* Aim of the exercise *
Go through the data and copy each line that holds "computer".

Saved data entries
******************************

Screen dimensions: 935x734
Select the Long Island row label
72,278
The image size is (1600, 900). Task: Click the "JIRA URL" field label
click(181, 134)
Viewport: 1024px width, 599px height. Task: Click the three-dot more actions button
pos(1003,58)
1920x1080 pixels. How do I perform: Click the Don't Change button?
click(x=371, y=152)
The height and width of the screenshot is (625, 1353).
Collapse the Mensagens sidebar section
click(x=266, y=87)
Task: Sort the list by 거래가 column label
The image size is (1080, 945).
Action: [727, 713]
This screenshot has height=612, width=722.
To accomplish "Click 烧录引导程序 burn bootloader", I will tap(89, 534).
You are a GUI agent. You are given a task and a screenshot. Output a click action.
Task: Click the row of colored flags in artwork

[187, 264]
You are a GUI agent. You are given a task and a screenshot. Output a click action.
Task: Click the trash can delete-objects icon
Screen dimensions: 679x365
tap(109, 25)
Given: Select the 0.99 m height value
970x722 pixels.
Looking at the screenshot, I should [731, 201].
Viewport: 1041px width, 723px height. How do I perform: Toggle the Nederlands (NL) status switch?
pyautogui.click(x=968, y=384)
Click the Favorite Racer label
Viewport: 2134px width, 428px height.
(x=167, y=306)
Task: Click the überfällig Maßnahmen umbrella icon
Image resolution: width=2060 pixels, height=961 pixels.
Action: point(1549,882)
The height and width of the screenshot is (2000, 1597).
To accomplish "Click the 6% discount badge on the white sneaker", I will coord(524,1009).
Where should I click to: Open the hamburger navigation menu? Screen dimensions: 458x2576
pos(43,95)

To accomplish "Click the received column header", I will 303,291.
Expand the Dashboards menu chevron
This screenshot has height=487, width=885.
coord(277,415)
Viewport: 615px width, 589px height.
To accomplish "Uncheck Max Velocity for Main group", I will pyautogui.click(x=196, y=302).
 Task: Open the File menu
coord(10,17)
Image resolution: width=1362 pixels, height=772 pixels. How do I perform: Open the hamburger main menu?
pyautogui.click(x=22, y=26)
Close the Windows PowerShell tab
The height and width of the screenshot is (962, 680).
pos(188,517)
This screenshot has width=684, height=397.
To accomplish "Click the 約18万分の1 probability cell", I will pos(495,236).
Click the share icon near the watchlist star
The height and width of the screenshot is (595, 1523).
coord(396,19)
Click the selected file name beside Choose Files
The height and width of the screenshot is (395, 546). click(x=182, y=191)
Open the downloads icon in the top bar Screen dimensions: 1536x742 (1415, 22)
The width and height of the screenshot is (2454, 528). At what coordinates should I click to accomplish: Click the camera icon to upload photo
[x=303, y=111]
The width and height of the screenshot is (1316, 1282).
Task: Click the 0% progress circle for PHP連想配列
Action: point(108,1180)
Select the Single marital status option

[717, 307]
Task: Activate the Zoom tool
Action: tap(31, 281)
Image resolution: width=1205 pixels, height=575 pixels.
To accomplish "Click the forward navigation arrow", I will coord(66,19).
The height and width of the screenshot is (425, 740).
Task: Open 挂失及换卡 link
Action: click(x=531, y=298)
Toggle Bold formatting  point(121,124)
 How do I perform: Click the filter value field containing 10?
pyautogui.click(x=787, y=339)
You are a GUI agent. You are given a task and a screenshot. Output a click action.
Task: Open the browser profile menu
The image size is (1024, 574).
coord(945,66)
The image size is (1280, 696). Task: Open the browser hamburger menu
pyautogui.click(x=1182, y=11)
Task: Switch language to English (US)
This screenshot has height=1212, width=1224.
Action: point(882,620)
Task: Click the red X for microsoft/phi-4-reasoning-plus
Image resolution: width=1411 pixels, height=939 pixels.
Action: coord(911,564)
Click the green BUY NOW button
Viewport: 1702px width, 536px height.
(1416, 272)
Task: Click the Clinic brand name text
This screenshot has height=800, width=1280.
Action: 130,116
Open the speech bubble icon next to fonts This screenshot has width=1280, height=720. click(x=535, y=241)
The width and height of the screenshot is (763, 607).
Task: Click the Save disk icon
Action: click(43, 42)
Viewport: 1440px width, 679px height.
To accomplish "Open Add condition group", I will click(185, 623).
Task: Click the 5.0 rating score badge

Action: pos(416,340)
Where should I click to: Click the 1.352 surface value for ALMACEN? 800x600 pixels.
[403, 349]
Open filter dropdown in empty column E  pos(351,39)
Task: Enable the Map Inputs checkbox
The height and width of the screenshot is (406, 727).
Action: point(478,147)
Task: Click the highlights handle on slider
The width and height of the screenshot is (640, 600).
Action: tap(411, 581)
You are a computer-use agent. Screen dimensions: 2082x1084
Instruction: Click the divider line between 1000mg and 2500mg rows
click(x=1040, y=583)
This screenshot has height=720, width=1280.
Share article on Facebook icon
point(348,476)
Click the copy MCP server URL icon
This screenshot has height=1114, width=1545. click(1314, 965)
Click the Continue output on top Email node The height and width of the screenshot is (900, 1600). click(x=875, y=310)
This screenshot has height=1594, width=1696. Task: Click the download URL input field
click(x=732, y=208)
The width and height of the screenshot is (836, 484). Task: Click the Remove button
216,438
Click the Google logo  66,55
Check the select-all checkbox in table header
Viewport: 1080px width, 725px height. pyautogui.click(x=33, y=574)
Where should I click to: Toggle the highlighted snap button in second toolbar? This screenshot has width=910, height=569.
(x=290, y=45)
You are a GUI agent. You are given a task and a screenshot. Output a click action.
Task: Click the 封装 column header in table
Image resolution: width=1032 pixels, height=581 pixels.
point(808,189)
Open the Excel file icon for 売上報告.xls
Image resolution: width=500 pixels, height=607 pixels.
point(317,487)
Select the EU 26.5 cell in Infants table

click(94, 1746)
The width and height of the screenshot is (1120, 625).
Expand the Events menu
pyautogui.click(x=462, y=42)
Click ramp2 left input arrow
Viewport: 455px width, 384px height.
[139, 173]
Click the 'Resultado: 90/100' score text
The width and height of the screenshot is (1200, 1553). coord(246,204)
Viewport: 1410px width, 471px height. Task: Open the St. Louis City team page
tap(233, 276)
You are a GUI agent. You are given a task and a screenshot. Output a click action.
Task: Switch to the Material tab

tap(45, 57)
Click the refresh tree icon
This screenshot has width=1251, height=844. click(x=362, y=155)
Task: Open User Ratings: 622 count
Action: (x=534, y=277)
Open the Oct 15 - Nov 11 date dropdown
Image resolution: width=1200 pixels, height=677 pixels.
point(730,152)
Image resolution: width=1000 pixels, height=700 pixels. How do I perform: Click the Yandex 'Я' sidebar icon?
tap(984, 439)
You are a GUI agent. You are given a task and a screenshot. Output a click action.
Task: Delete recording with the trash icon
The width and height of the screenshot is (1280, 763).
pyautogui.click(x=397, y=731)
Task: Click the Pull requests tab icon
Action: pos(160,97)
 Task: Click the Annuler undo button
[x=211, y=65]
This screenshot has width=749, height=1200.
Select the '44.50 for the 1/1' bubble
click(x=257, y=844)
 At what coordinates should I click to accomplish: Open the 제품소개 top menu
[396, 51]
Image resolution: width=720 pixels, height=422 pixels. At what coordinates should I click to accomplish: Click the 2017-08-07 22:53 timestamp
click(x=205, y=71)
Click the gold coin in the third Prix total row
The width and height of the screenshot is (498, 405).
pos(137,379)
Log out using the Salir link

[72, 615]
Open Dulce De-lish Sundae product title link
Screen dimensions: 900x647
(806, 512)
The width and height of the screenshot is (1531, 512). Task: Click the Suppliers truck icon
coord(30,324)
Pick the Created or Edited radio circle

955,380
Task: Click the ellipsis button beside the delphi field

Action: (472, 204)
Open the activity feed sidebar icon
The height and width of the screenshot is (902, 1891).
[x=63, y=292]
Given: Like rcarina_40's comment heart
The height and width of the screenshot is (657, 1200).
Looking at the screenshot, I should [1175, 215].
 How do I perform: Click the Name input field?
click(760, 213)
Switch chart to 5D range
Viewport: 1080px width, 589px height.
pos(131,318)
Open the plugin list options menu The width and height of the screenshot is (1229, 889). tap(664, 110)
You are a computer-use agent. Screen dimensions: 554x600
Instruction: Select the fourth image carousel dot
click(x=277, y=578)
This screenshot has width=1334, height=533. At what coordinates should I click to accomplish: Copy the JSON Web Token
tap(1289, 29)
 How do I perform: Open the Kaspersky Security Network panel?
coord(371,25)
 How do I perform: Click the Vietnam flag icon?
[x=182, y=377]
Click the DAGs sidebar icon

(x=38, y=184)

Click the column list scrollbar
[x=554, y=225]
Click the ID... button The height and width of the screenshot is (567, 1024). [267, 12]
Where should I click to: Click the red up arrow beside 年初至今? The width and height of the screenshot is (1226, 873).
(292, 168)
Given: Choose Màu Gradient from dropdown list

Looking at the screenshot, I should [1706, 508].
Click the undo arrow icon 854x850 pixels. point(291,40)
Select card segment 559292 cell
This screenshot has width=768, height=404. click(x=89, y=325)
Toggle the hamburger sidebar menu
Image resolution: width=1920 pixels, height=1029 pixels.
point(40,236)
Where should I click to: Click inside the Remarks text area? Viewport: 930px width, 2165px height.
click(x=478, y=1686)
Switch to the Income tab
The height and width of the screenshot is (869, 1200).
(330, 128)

******************************

* Task solution *
You are a computer-use agent. Screen dimensions: 2082x1084
You are a computer-use agent. Screen dimensions: 554x600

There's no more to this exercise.